▶ **DIRECTIONS FOR THIS TASK**
Rewrite these entries, putting "menu button" wherever "hamburger menu" appears and leaving every other word unchanged.

Dataset entries
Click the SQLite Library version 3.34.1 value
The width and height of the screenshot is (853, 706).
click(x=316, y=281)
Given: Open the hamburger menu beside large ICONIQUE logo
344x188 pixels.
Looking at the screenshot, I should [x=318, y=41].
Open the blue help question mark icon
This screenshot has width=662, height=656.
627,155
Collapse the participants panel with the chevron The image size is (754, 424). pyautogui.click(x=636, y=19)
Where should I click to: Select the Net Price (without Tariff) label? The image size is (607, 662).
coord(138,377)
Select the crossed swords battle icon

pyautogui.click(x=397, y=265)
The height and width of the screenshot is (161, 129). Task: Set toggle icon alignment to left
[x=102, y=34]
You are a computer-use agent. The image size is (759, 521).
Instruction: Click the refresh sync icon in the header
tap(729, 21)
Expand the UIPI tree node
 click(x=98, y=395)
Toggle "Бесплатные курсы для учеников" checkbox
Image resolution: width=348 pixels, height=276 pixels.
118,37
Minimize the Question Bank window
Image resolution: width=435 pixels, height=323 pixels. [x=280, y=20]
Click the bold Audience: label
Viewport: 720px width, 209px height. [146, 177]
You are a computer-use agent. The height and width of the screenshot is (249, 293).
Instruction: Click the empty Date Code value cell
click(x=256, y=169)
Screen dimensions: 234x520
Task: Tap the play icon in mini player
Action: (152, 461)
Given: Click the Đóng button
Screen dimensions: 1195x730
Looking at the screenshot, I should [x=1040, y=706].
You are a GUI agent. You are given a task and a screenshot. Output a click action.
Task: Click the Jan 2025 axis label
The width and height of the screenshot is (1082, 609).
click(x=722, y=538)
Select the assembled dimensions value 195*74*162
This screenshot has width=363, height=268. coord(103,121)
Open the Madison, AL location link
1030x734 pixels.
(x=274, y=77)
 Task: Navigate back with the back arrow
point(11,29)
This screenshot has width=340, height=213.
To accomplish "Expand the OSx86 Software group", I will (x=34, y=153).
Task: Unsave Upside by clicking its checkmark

▶ **REPLY TO THE EXERCISE**
Click the SQLite Library version 3.34.1 value
The width and height of the screenshot is (853, 706).
click(x=316, y=281)
Given: Open the menu button beside large ICONIQUE logo
344x188 pixels.
Looking at the screenshot, I should [x=318, y=41].
Open the blue help question mark icon
This screenshot has width=662, height=656.
627,155
Collapse the participants panel with the chevron The image size is (754, 424). pyautogui.click(x=636, y=19)
Where should I click to: Select the Net Price (without Tariff) label? The image size is (607, 662).
coord(138,377)
Select the crossed swords battle icon

pyautogui.click(x=397, y=265)
The height and width of the screenshot is (161, 129). Task: Set toggle icon alignment to left
[x=102, y=34]
You are a computer-use agent. The image size is (759, 521).
Instruction: Click the refresh sync icon in the header
tap(729, 21)
Expand the UIPI tree node
 click(x=98, y=395)
Toggle "Бесплатные курсы для учеников" checkbox
Image resolution: width=348 pixels, height=276 pixels.
118,37
Minimize the Question Bank window
Image resolution: width=435 pixels, height=323 pixels. [x=280, y=20]
Click the bold Audience: label
Viewport: 720px width, 209px height. [146, 177]
You are a computer-use agent. The height and width of the screenshot is (249, 293).
Instruction: Click the empty Date Code value cell
click(x=256, y=169)
Screen dimensions: 234x520
Task: Tap the play icon in mini player
Action: (152, 461)
Given: Click the Đóng button
Screen dimensions: 1195x730
Looking at the screenshot, I should [x=1040, y=706].
You are a GUI agent. You are given a task and a screenshot. Output a click action.
Task: Click the Jan 2025 axis label
The width and height of the screenshot is (1082, 609).
click(x=722, y=538)
Select the assembled dimensions value 195*74*162
This screenshot has width=363, height=268. coord(103,121)
Open the Madison, AL location link
1030x734 pixels.
(x=274, y=77)
 Task: Navigate back with the back arrow
point(11,29)
This screenshot has width=340, height=213.
To accomplish "Expand the OSx86 Software group", I will (x=34, y=153).
Task: Unsave Upside by clicking its checkmark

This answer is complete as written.